CD
ftarri-984
Limited edition of 200
Out on May 27, 2018
Purchase price in Japan: 1,500 yen (tax not included)
(For purchase outside of Japan, prices vary.)
Disc 1
Taku Sugimoto: guitar
Stefan Thut: cello
Recorded at oslo10, Basel, March 21, 2015
Edited and mixed by Stefan Thut
Artwork by Taku Sugimoto
Design by Cathy Fishman
Guitarist, composer and improviser Taku Sugimoto frequently performs overseas as well as in Japan. He's also a member of the Suidobashi Chamber Ensemble, which consists of five Japanese musicians. Stefan Thut is a Swiss cellist and composer. Both Sugimoto and Thut are known as unique performers and composers, and both have close ties with the contemporary classical Wandelweiser group. The two have a long association, performing together when Sugimoto visits Switzerland and when Thut comes to Japan.
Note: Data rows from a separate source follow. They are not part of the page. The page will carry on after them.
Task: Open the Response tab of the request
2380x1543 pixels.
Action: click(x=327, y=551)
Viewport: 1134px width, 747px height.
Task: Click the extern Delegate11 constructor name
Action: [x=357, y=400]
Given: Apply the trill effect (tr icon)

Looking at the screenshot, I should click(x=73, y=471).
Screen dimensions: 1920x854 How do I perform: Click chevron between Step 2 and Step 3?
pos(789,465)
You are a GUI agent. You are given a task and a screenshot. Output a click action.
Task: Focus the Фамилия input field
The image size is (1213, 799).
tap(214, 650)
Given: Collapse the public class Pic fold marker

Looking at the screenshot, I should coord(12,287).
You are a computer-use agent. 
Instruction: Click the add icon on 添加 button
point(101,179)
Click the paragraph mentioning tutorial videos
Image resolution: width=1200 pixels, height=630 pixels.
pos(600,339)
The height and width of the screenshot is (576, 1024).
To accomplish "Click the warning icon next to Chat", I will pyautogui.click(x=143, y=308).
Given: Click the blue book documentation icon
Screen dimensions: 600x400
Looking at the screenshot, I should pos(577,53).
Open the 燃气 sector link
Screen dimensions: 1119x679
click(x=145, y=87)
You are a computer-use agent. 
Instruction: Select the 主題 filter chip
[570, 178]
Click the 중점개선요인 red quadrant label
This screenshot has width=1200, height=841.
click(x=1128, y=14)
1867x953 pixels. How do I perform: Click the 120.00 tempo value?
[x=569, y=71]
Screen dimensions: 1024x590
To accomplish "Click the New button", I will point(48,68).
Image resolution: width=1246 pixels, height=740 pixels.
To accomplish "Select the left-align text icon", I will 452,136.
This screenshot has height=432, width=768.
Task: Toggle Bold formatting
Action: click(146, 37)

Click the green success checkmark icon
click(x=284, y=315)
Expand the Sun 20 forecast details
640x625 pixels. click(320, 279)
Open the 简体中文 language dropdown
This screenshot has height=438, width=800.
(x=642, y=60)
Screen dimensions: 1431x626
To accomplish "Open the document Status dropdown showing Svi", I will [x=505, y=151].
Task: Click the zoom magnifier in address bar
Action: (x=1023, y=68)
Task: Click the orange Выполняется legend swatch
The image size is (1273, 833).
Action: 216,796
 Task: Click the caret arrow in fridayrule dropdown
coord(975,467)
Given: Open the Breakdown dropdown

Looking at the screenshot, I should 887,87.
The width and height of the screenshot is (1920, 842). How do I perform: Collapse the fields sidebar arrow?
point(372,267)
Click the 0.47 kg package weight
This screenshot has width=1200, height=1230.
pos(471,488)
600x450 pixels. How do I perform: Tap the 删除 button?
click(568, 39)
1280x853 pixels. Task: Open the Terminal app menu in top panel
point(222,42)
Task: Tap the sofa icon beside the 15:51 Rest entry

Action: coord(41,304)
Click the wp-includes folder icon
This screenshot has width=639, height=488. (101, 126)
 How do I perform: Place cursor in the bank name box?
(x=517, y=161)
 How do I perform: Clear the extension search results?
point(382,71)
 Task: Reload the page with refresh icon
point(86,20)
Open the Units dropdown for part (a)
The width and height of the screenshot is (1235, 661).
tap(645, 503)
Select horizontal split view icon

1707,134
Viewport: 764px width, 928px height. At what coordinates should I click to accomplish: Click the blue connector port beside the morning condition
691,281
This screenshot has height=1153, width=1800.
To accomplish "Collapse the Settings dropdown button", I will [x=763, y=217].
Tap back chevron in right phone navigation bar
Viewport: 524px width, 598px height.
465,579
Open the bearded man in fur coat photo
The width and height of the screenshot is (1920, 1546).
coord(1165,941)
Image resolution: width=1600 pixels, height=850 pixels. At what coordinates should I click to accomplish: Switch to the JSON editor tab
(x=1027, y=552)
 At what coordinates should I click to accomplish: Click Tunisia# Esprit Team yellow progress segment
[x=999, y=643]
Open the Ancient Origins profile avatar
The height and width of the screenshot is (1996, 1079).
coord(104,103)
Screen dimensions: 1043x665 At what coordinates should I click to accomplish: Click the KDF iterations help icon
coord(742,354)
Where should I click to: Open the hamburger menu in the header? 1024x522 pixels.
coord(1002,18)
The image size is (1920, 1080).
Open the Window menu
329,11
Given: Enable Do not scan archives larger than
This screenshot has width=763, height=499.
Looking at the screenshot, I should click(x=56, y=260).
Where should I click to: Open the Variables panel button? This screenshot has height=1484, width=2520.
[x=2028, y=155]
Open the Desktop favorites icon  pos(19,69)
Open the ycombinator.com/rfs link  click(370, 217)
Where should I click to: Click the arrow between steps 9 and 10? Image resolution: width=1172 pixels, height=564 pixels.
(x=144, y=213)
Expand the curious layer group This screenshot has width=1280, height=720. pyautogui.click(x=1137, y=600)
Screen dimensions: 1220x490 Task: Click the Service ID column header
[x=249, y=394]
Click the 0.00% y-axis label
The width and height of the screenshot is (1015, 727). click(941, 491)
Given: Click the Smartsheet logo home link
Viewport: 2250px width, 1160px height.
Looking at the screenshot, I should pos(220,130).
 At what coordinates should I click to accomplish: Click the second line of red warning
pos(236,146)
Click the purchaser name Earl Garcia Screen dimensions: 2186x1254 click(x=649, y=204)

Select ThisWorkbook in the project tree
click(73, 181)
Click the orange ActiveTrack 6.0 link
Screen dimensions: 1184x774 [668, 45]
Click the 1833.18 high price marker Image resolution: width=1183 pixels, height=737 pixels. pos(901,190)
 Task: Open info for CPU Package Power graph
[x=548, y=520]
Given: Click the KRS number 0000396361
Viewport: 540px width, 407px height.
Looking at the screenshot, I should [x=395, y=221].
Sugimoto and Thut performed in Geneva and Basel during Sugimoto's 2015 European tour. (They'd previous collaborated in larger formations, but this was their first duo performance.) The concert in Basel on March 21 is documented on this CD. The duo of Thut (cello) and Sugimoto (guitar) performed Thut's 2015 composition "Ten Strings, 1-24" (which includes the sound of rolling dice) and Sugimoto's 2014 composition "Mada." The two pieces (each about 25 minutes long) are presented here as a single 49-minute track instead of separate tracks. (Thut's piece is heard before Sugimoto's.) Each work displays the special character of these two highly individual composers, whose performances on this collaboration album are endlessly fascinating.
During Taku Sugimoto's tour in Europe in March 2015 he met composer and cellist Stefan Thut to perform together in Geneva and Basel. These concerts were the first appearances of the two musicians as a duo. For the occasion Thut wrote a score including chance operations to be implemented as part of the performance. The throwing of dice onto a suitcase and on the floor is about finding concrete partials on suggested strings. In Sugimoto's score "mada" the concreteness is manifest as a geometric shape with its own logic. A grouping of right-angled triangles provides two durations by either following the side or the base of the triangle. The two scores allow situations of two individuals being immersed into their own activities. They are still aware of the other's activity but do not know exactly of the other's knowing. Sounds happen as single events or at the same time and produce moments of utmost delicacy. Perhaps this recording may be heard as two performers conversing through separate focuses.